The district shared the costs of pedometers for employees and included the wellness incentive in its teacher contract negotiations.
"Our (health insurance costs) have gone up 50 percent in three years," Gauthier-Green said. "That’s a huge increase. We have to come to a way of getting some control over these increases."
Wisconsin Film & Bag, based in Shawano with a division in Hartland, recently started a wellness program. The company plans to do a health risk assessment of its employees and break down the employees into three groups, based on their levels of health. The healthiest employees will pay less for health insurance than moderately healthy employees, who in turn will pay less than unhealthy employees.
"People who score better get a lower rate," said James Feeney, general manager for Wisconsin Film & Bag’s Hartland division.
Businesses with wellness programs see them as a tool to reduce their health care costs.
However, for years, many Milwaukee-area businesses did not think wellness programs were worthwhile, said Jo Steinberg, president of Milwaukee-based Midland Health, which provides on-site wellness testing and follow-up services for business that have health risk assessments for their employees.
That view has changed in recent years as health care costs have risen dramatically.
"In the past three to four years, rates have gone up so high, businesses are throwing up their hands and saying, ‘Oh, my God. What do I do now?’ Then we walk in the door and help them," Steinberg said.
The return on investment for a corporate wellness program is about $1.50 to $4.50 for every dollar spent, Steinberg said. Preventative medicine costs much less than treating an illness or disease.
"Once (businesses) see the value and the results, they continue doing it," she said.
However, the wellness programs are also a benefit that improves the health of employees. In some cases, the health risk assessments catch serious health problems, such as diabetes or extremely high cholesterol levels, that employees were not aware of and need treated right away.
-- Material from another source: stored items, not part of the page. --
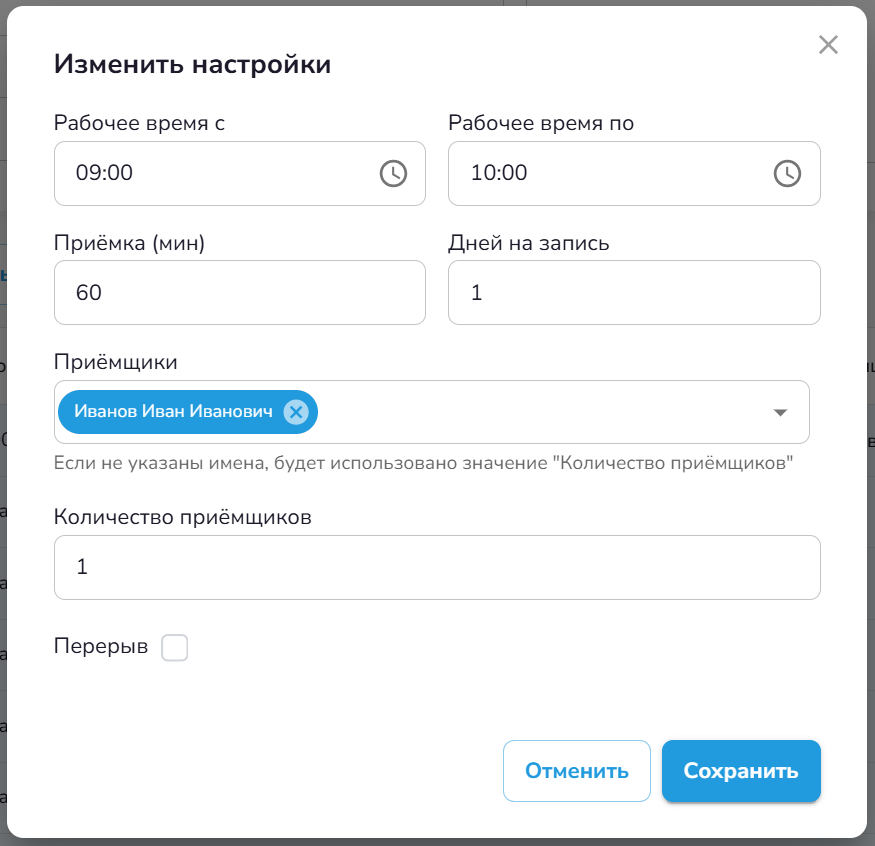Remove the Иванов Иван Иванович chip via its X
Viewport: 875px width, 846px height.
[x=295, y=412]
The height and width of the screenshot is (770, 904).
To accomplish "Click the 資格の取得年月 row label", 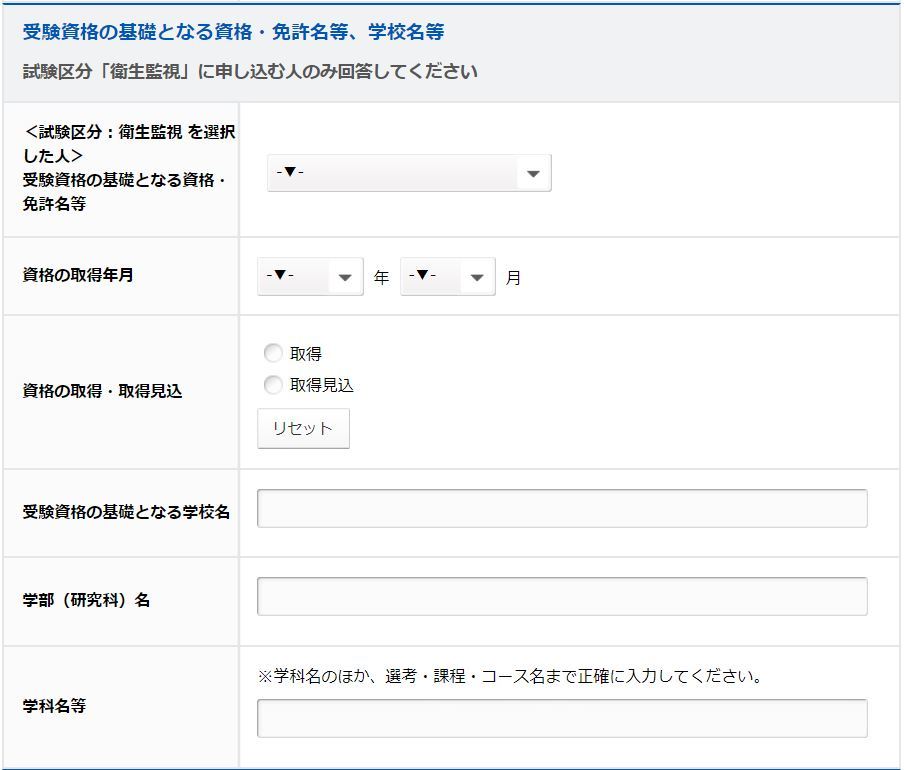I will click(x=78, y=275).
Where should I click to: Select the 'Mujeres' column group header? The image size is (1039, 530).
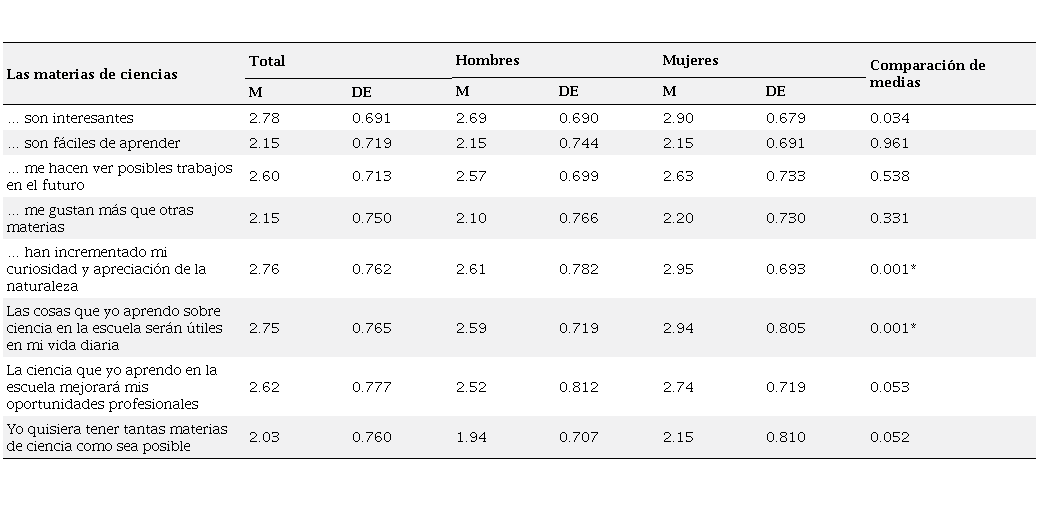point(690,60)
Preventing a serious health problem can not only save an employee’s life, it eliminates a major health care expense. About $65,000 can be saved by preventing a heart attack, Steinberg said.
"Eight percent of your employees take up 80 percent of your health care costs," said Daniel Burkwald, president of Burkwald & Associates Inc., a Pewaukee-based benefits advisory firm.
Businesses are becoming more creative with the incentives they offer their employees to participate in wellness programs, Steinberg said. Some firms make health risk assessments mandatory before employees can receive health insurance coverage.
Others offer contributions to an employee’s health savings account of $20 to $50, she said. Some employees get time off for participating in wellness programs.
Some businesses hand out $20 or $10 gas cards as incentives if their employees and their spouses take a health risk assessment, said Courtney Schulteis, communications specialist for Burkwald & Associates.
Gift certificates to a healthy restaurant, a grocery store or a sporting goods store, as well as lower health insurance paycheck deductions or simply cash incentives are used by different companies as wellness incentives, she said.
"The more money you allocate toward incentives, the more eager people are to participate," Schulteis said.
The wellness programs have paid off for the businesses that convince their employees to participate, Burkwald said.
"We are seeing clients being rewarded with single-digit renewals (for health insurance) in a double-digit environment," he said.
"The ones that took a gamble on it and did it have reaped the rewards," Steinberg said.